The 44 discredited Sustainability and Transformation Plans, re-branded as Integrated Care Systems, will hold the regional budgets to control NHS Trusts. ‘Planning assumptions’ in each STP area are to be agreed by 14 January. Neither the STPs, nor the ICSs, nor the Long Term Plan has been mandated by an Act of Parliament, let alone by patients or healthworkers.
The private sector could gain control of individual ICSs through long term contracts to manage the entire health system within one region.
John Lister:
A depressing re-run of previous plans and gimmicks: the only novel proposals are for more central control and less accountability, for trusts to run more like and with private businesses seeking profits, and to raise money by undermining the principles and values of the NHS.

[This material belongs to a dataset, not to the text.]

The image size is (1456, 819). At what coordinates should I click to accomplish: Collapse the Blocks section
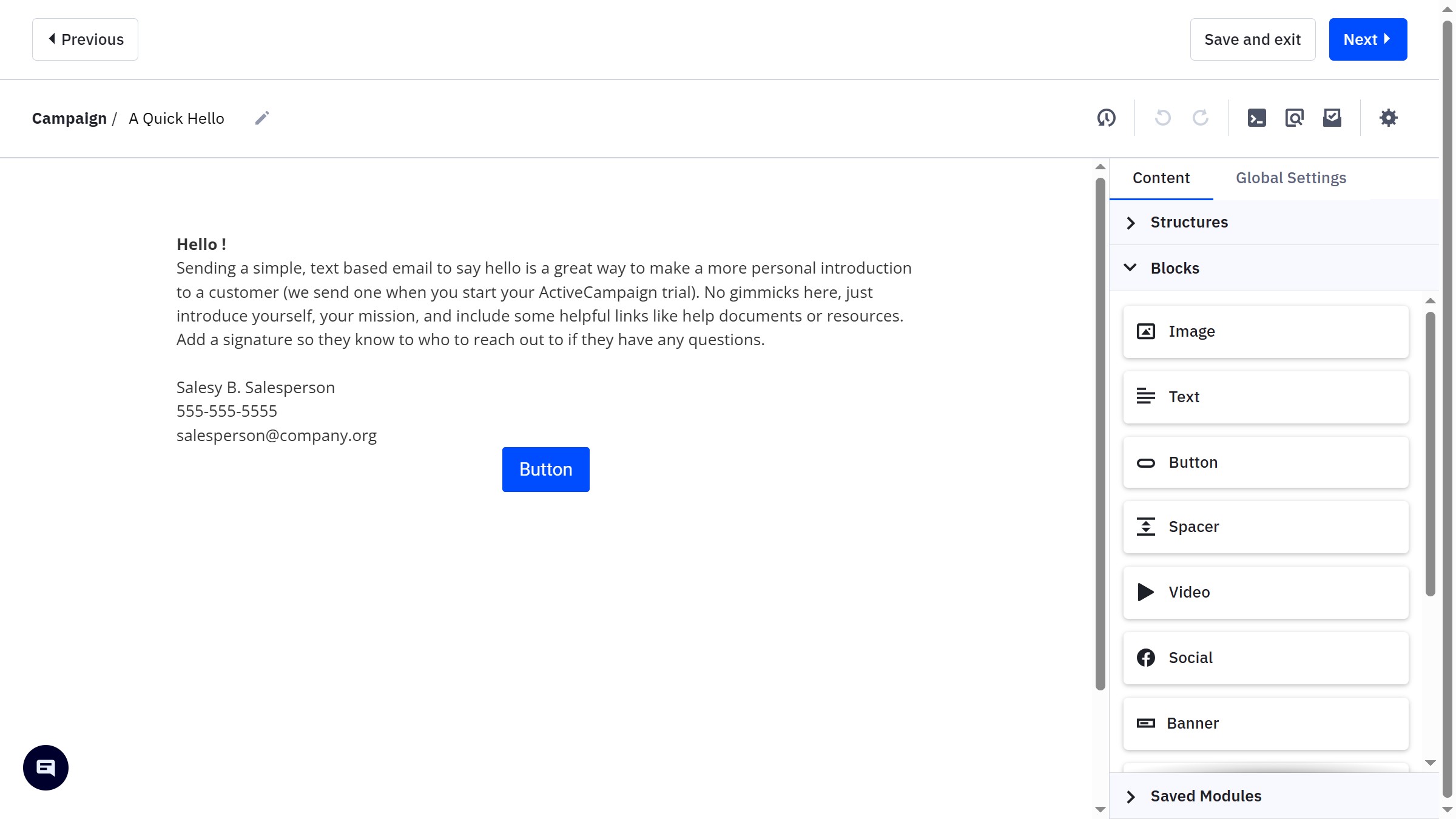[1175, 268]
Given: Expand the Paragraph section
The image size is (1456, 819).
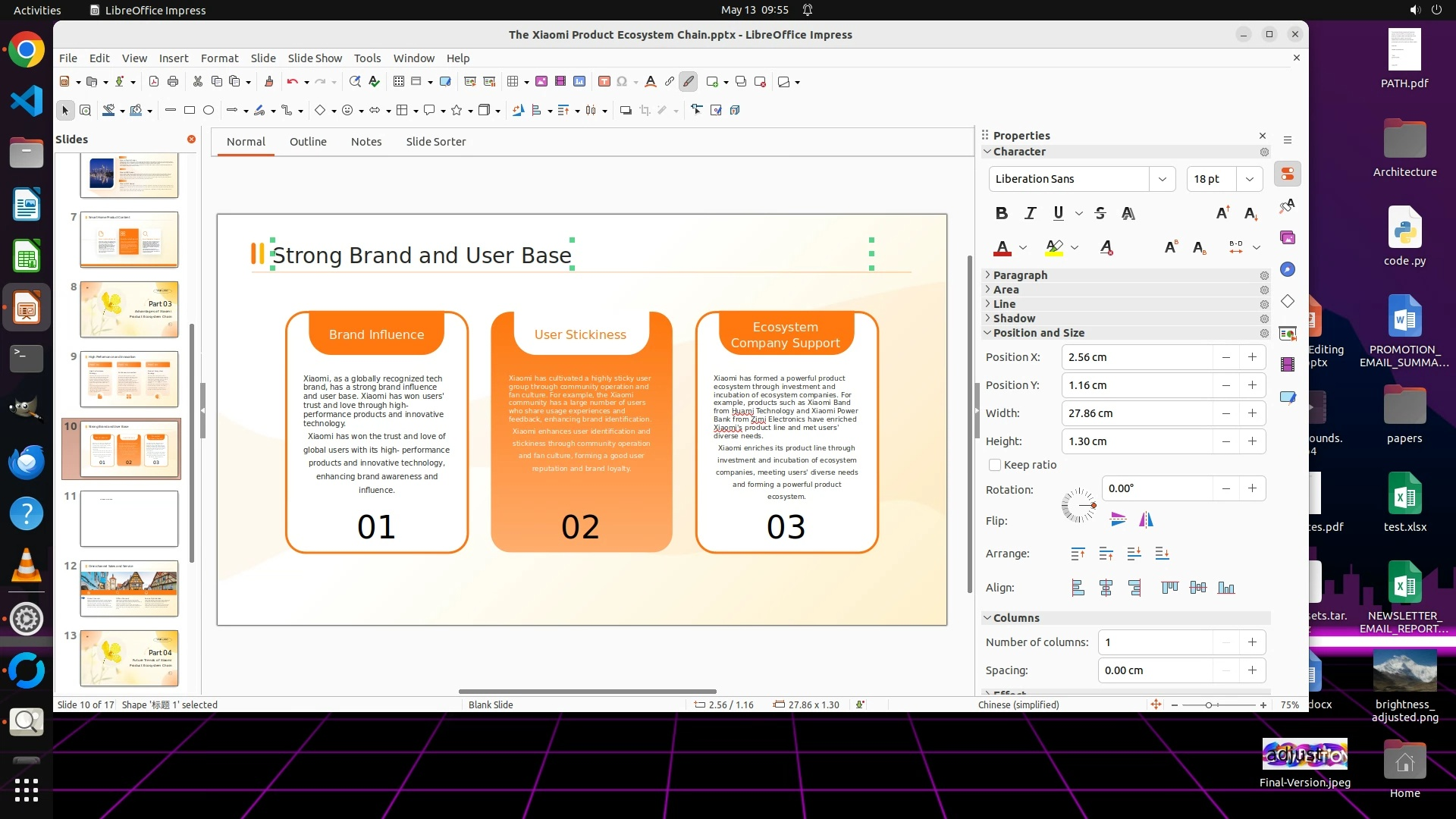Looking at the screenshot, I should [x=1020, y=275].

There is no reason to believe this plan, with even less local accountability and no serious plans for public consultation, will prove any more acceptable to the public or successful in implementation than the secretive STPs in 2016 or other previous failed efforts.

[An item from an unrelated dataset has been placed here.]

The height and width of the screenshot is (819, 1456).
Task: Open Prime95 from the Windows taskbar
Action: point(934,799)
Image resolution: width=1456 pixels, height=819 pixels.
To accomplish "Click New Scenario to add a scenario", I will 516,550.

Campaigners have yet to see anything to recommend the new plans, or any indication NHS England is willing to come to grips with the crisis fuelled by chronic austerity limits on funding – or demand an end to chaos and fragmentation of the Health & Social Care Act.”
Kailesh Chand (GP; BMA)
Continuation of the NHS 2000 modernisation plan of the Tony Blair government. The end game is one where ‘NHS’ will simply be a ‘kitemark’ attached to institutions and activities of a system of private providers.
The whole of England is to be covered by integrated care systems (ICSs) in just over two years, with ICSs ‘central to delivery of the long-term plan’ which is essentially a market model of health care that can be taken over by the likes of Virgin and United Health.
ICSs and their focus on population health are seen as central to the plan: ‘triple integration’ – of primary and specialist care, physical and mental health services and social care. The private sector will be licking its lips at the prospect.
£20.5 billion funding will barely make up for eight years of austerity that have crippled the NHS and social care and undermined public health. The gap between policy rhetoric and supply has never been starker.
There is nothing in the plan’s outlined aspirations – keeping people out of hospital, caring for the vulnerable in the community, earlier diagnosis of treatable disease – that any right minded person wouldn’t want to do or make happen. The question is how are we going to meet the challenge? Where will the money and the personnel come from?
Analysis by the King’s Fund, the Health Foundation and the Nuffield Trust suggests the health service could be short of more than 350,000 staff if it continues to lose employees and cannot attract enough from abroad.